Seriously, what are MPs for?

It struck me when reading the post by my colleague, Vincenzo Rampulla, on Nick Clegg’s Parliamentary Voting System and Constituencies Bill that there is something else missing from this debate that was almost entirely absent too from the commentary on the expenses crisis last year.

Really it’s the first principles of making the sort of administrative changes IPSA has led, and constitutional changes, now being sought by the Coalition government: the role of MPs in 2010, and beyond.

The work of an MP has evolved and it seems incredulous that changes to how the offices of MPs are financed and, right now, how many people an MP should represent, are being pushed through without proper discussion; in parliament or amongst the general public.
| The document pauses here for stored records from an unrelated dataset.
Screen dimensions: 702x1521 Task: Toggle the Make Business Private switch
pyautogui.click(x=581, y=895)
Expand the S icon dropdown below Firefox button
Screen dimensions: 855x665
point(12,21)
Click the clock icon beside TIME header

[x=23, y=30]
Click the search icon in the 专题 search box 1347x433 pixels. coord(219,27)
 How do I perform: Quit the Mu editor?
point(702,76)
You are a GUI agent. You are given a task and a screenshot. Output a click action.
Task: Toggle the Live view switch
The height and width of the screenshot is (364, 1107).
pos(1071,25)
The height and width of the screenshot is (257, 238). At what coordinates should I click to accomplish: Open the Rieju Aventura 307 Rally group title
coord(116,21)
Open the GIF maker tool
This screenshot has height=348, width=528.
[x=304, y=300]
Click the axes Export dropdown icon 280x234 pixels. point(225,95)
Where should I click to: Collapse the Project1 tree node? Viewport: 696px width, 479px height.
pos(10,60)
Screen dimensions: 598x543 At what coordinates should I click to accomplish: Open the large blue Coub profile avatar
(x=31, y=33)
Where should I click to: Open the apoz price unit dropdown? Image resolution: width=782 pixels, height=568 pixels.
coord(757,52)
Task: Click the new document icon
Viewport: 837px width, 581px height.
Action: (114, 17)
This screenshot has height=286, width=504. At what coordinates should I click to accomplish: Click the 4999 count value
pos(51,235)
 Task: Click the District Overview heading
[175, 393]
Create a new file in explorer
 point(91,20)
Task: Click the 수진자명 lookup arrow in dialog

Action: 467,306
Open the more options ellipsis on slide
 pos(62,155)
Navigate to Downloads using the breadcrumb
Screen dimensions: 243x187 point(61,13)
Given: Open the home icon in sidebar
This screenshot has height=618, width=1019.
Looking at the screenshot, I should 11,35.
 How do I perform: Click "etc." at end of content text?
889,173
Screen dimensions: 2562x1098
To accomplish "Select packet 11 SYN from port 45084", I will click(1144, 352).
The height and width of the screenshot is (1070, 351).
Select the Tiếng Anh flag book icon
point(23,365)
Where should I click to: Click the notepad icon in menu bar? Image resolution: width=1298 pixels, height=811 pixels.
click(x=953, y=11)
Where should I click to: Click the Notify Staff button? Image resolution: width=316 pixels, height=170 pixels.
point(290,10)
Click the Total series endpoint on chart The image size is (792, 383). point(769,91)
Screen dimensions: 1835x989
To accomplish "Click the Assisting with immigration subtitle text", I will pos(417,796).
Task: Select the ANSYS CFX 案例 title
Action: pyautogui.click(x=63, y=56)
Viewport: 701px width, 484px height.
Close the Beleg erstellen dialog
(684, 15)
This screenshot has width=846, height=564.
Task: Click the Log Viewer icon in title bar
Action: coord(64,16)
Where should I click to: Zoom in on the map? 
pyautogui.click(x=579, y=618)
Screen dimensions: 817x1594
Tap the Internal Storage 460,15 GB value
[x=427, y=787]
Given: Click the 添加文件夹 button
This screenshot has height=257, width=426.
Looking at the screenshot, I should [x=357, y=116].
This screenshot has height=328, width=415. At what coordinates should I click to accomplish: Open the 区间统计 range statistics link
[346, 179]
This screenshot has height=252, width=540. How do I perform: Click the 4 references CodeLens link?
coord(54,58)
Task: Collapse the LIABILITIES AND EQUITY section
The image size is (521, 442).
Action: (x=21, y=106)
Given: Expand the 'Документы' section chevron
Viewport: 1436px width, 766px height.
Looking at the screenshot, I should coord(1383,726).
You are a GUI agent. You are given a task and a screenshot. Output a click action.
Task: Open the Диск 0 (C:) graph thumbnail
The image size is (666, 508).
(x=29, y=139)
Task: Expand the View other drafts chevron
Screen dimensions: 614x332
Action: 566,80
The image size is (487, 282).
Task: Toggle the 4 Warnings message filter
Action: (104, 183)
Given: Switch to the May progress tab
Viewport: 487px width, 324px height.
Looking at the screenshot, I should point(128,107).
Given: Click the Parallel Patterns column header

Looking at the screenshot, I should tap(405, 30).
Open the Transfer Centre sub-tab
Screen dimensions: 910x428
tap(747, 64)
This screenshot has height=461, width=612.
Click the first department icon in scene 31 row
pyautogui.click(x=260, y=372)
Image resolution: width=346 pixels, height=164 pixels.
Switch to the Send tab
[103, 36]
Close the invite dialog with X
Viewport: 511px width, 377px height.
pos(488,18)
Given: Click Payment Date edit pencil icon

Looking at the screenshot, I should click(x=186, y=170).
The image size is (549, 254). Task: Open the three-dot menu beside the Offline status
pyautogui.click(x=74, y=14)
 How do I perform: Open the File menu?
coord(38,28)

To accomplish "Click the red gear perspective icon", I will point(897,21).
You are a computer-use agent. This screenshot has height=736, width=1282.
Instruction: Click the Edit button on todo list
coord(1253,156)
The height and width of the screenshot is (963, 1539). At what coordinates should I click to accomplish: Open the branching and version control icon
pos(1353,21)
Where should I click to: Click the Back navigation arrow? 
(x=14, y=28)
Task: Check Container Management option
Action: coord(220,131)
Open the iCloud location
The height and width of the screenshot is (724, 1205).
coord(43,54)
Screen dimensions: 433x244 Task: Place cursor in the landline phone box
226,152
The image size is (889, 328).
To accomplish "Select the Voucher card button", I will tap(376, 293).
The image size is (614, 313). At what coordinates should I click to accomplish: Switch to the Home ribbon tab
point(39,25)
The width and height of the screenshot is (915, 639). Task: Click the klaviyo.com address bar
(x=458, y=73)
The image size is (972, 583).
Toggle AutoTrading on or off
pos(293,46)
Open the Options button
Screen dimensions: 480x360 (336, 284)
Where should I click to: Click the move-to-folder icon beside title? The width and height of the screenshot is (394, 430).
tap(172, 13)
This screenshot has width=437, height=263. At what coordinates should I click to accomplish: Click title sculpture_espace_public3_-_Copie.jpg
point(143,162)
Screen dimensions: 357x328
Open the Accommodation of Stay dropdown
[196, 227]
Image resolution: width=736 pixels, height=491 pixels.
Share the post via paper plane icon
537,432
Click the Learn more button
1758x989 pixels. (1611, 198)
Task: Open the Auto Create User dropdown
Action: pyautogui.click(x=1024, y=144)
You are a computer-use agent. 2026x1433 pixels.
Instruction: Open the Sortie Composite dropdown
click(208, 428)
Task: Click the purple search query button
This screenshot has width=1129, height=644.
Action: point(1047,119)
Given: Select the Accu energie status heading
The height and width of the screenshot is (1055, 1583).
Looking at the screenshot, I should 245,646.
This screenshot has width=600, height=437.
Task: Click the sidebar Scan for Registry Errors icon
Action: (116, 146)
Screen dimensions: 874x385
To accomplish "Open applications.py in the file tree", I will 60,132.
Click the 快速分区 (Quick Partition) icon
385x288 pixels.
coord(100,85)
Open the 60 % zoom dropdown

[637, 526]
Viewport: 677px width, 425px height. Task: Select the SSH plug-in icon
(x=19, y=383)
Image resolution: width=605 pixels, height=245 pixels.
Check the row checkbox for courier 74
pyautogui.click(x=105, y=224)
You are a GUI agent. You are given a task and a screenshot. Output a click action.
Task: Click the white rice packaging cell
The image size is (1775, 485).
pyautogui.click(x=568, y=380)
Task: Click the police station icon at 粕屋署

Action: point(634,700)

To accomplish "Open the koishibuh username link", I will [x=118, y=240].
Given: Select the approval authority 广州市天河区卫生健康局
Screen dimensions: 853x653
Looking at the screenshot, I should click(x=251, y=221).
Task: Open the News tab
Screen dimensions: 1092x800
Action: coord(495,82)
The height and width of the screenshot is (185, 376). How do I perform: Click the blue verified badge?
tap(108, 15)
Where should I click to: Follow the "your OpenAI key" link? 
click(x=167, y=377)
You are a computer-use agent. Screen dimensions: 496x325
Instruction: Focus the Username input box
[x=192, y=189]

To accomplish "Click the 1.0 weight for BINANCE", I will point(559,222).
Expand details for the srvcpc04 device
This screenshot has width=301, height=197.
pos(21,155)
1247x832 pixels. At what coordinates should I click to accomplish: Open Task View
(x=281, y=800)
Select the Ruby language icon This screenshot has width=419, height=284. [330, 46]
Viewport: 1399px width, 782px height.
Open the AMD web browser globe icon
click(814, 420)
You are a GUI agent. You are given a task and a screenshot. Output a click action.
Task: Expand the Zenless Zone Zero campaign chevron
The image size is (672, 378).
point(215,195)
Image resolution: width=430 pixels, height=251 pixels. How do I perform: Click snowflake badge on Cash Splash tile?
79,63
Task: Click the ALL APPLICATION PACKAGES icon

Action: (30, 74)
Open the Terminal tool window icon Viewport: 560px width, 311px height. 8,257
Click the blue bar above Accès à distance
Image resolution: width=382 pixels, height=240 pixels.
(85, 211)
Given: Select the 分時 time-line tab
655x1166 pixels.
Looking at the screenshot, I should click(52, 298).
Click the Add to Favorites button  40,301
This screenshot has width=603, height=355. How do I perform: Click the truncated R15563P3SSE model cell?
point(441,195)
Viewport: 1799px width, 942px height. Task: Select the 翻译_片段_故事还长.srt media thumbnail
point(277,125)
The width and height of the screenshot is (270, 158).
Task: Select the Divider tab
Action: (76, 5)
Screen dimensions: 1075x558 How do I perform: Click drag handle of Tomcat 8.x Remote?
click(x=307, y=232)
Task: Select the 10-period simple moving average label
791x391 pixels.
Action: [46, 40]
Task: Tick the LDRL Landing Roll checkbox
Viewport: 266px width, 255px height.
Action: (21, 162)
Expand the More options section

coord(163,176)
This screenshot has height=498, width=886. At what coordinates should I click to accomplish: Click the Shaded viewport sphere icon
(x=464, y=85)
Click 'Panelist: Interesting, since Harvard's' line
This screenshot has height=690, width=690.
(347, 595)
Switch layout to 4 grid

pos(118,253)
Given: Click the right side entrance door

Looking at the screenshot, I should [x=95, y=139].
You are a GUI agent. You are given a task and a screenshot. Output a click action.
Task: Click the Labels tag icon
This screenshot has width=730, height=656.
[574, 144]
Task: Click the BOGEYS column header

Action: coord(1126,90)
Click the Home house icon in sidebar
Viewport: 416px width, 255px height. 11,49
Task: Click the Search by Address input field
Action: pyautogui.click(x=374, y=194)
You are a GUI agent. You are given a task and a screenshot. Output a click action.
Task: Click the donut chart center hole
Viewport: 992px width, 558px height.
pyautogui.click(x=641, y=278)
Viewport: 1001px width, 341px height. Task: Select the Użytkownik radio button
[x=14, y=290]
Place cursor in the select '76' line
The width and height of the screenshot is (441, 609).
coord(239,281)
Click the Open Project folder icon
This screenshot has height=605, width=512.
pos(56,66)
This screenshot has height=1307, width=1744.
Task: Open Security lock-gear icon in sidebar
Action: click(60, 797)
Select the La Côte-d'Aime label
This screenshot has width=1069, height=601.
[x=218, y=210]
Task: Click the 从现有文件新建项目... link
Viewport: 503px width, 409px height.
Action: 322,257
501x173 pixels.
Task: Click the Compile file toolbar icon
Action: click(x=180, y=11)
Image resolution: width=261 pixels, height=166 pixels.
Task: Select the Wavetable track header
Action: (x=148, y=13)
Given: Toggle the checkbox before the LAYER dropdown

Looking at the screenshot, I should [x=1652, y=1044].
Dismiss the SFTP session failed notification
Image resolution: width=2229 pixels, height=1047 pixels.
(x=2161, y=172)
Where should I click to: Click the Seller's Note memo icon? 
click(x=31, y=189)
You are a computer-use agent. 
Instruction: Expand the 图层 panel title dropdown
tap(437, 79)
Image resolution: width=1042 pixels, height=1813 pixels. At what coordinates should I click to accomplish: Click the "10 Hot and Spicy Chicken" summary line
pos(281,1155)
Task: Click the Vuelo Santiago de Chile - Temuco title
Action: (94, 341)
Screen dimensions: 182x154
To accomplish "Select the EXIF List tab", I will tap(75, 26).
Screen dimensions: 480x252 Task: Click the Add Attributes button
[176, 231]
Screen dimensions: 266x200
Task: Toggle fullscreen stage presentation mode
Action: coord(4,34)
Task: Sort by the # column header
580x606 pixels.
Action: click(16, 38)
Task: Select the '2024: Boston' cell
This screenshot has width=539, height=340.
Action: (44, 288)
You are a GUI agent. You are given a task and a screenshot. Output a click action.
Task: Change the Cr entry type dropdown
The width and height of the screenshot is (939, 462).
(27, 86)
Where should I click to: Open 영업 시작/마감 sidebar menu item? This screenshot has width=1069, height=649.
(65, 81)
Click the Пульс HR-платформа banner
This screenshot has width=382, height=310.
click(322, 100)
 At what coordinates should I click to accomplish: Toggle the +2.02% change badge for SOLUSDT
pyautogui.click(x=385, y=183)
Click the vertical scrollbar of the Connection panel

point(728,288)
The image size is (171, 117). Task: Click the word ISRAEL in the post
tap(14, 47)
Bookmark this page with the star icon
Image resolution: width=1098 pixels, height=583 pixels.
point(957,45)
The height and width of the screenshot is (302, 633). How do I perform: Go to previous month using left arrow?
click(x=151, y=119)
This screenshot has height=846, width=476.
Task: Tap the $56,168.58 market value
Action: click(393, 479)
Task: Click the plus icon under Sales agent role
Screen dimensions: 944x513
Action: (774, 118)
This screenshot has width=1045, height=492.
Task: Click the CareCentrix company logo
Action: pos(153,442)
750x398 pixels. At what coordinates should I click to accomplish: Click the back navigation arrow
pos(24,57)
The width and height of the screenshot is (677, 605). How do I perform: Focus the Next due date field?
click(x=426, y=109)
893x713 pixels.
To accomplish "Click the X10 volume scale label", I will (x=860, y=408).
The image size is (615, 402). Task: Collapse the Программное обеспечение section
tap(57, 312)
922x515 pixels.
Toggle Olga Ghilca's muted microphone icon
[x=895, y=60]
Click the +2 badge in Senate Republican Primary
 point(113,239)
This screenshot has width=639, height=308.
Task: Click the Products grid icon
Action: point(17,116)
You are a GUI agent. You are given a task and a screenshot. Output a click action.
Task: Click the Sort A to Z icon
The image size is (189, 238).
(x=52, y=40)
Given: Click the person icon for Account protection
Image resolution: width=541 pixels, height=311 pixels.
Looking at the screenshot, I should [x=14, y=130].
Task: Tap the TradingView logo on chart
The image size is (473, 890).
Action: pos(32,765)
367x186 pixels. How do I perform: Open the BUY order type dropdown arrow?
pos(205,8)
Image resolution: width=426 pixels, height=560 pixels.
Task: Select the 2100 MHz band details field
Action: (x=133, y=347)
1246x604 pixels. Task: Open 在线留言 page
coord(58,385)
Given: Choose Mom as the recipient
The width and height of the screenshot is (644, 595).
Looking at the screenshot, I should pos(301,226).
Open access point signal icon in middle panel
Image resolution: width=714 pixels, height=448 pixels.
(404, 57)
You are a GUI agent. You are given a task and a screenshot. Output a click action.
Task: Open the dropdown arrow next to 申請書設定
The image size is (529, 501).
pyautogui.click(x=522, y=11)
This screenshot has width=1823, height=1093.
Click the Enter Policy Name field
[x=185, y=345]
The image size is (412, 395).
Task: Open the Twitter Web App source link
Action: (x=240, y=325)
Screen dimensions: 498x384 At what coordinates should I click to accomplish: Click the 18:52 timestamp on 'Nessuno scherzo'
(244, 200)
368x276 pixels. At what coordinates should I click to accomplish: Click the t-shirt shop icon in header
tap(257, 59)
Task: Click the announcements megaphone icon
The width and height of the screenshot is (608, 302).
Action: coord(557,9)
Surely we should be asking what, in the twenty-first century, MPs are for, seeking to reaffirm why the public need them, and agree somewhat on what they are expected to do, before we determine how many are needed and how we provide funds for them to carry out their duties and represent their constituents?

The evolution has seen a massive increase in casework and the huge demands of extensive scrutiny and pressure led by mass media, and latterly, new media. The British public – but particularly those people that rely upon governments more like the last than the ideological service-cutters currently residing in Downing Street – deserve to openly discuss where the focus of their representatives’ work should be before they are told they have to get in the queue behind more people.

Shortly before parliament was dissolved in April, retiring Labour MP, Mark Todd, in a criticism of parliament’s failure to address this core issue, conveyed the nature of change:

First, what are the understood functions of a Member? In Churchill’s definition, published in the 1950s, the role was threefold, and in order of priority. I have edited it to remove the explicit sexism from his text. He said that the roles of a Member were: to exercise judgment in the interests of Great Britain; to act as a representative, but not a delegate, of his or her constituents; and to serve his or her party’s interests.

The Select Committee on Modernisation’s report on the role of Back-Bench Members, published in 2007, set out the following functions. Unlike Churchill’s, they are not in priority order. They were: supporting their party in votes in Parliament; representing and furthering the interests of their constituency; representing individual constituents and taking up their problems and grievances; scrutinising and holding the Government to account and monitoring, stimulating and challenging the Executive; initiating, reviewing and amending legislation; and contributing to the development of policy, whether in the Chamber, Committees or party structures, and promoting public understanding of party policy.

He goes on to highlight one such moment in time that accelerated change:

An MP serving between 1935 and 1950 said that, ”before 1939, unless there was some controversy afoot, I rarely received more than twenty letters a week…But after the election of 1945, everything was changed…suddenly the MP ceased to be a politician and potential statesman and became an official of the welfare state. Thousands wanted houses; old people wanted pensions; ex-service men wanted jobs; everybody wanted something and ‘write to your MP’ became a cliché”.

But it wasn’t the only instance – change has been both rapid, and inconsistently distributed amongst constituencies.

IPSA has set out its stall. Instead of taking the moral and long-term approach, the new independent authority took the populist approach of clamping down on ‘expenses’ (and this did need action even if I may not have chosen the exact same route to doing so myself) without considering the very real need to provide finances for MPs to act in their constituents’ interests. The media were allowed to get away with a characterisation that most MPs were on the take rather than a sensible dialogue being cultivated about the need for (fairly paid) staff with the resources to do their jobs. I sense no movement here.

But the Coalition’s intentions to reduce the number of MPs present an opportunity to discuss why – beyond a simplistic, yet dubious, argument of savings to the public purse – British people’s representation should change, not least as the reforms are not linked to a democratisation of parliament’s upper house. I suggest to the prime minister that this country needs effective representation, not less representation. Debating and consulting on the role of MPs would help determine whether I, or Mr Cameron, is right. If the expenses crisis taught us anything, it is that Britons very firmly expect more of their MPs. It is hard to see how the Coalition’s reforms can possibly provide this.